The Village

A lot of internet critics are running around in a tizzy because Touchstone Pictures banned all online press from anything having to do with The Village. Granted, I was a little miffed, but tonight when I walked into the theater I was chiefly just hyped to get a chance to see the latest from one of my favorite writer/directors, M. Night. What I got was a major misstep. Cancel your Newsweek covers, Shyamalan just flopped off the road to becoming the next Hitchcock.

The difficulty in talking about The Village is in avoiding spoilage since the first twist happens not far from the movie’s halfway point. But the setup is basically what you’ve seen from the trailers. A bunch of people in an unspecified time period, but dressed like the Amish, live in a village. Around the village is a forest. In the forest are mysterious and unspecified creatures which for unexplained reasons really seem to hate the color red. As long as the villagers don’t go in the forest, the scary creatures in the forest don’t come into the village and do unknown things to the folks and their children who live there.

Of course a tense situation like that can’t go on forever, but the villagers live out an idyllic existence filled with meals at very large tables and children playing in fields. They all speak in a weird and unexplained halting dialect, which proves more annoying the longer you’re forced to listen to it. The accents in fact serve double duty, making even the best attempts by The Village’s actors sound as if they’re slowly reading their lines off of cue cards. Eventually, the local blind girl (Bryce Dallas Howard) falls for a boy (Joaquin Phoenix), while her mentally disturbed friend (Adrien Brody) does insane and comedically relieving things. Then everything gets really strange, creepy fiddling is played, and the movie struggles to seem suspenseful even though what it offers up as revelation isn’t all that much of a surprise. Even if it were, as surprises go it’s pretty bland… made even more so by the muted and disconnected way in which Night chooses to reveal it. Gone is the big, character destroying twist of Unbreakable, in which we watch Bruce Willis’ ego crushed by the weight of what he’s just discovered. Missing is the unexpected and heartfelt revelation of The Sixth Sense in which we finally understand something towards which the entire movie has been building. Instead we get a narrative voice over, half started, stopped, and then started again to show off Night’s lame duck surprise.

I never really understood what this movie was supposed to be. Is it suspense? Is it horror? Is it a serial killer movie? Maybe it’s a period piece. There are even times when it comes close to romantic comedy. It tries to be all of those things, but never really follows through on any one of them. It’s a hodgepodge of empty promises and weak kneed scripting that’s trying to squeeze something to say out of a story idea that just isn’t very good. I think Night convinced himself that his narrative had some deeper, darker meaning. That the creatures were an allegory for something important, that his idea had some sort of relevance as biting social commentary.
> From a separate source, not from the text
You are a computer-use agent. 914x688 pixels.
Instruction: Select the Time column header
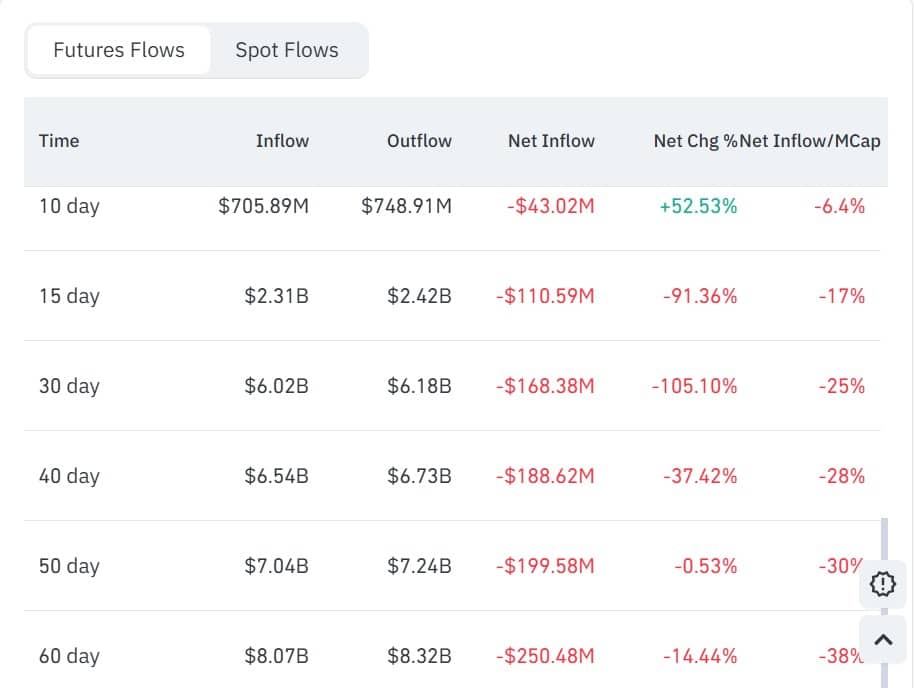[x=59, y=141]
But his idea isn’t all that interesting and where he chooses to take it only makes it even less so.

His visual style, usually so stunning and innovative is reduced to something appropriate to The Village’s already muted story. It’s dull, uninteresting, and poorly chosen. His most visually engaging shot in the movie has him filming his actors from behind while looking out on obviously fake, backlit fog. Night seems to be looking for excuses to do cool things with his camera when there’s really no reason to do so. In one scene two characters stand in a doorway, while the camera looks out, showing the steeple of a church behind them. Night almost imperceptibly begins rotating his camera to the left, giving me the bizarre impression that the church behind them was somehow attempting to slide off the screen in shame. His choice of camera movement added nothing to the scene and in fact took away from it, as I was rather pre-occupied with a bad case of church sliding vertigo and missed most of what his characters were saying.

Most of all though, The Village fails because the story fails to connect with it’s characters and subsequently it’s audience. Night’s strength has always been in telling bizarre stories grounded in a world of absolute reality. The Village isn’t grounded. It’s floating around out there in some weird fantasy land where it’s a good idea to send blind people stumbling around in the forest helpless.

I’m not going to lambaste The Village for being predictable. That’s too easy and often Shyamalan haters get so caught up in his movie’s twists that they miss the bigger picture. The twist doesn’t matter if the journey is compelling, if the journey is sound. In The Village, it just isn’t. Night presents generally static characters who end the film much as they began. He just doesn’t have anywhere to take us.

Really, I guess the movie isn’t a total waste. Night delivers some intriguing footage here and there, enough to keep it from being a total bore. William Hurt while generally wasted, gets a few really stunning and passionate scenes. Newcomer Bryce Dallas Howard proves surprisingly charming even though the somewhat stunted dialogue she’s given doesn’t leave a lot to work with. As much as it flails around and leaves things hanging, The Village is not a painful experience. There are one or two good jump out of your seat scares and enough questions raised to keep your brain thinking throughout. But for a movie being touted as suspense, The Village isn’t very suspenseful and for a movie with such big anticipation The Village doesn’t seem to have much to deliver. It’s not terrible, it’s just lame. In a way maybe that’s even worse than being truly bad.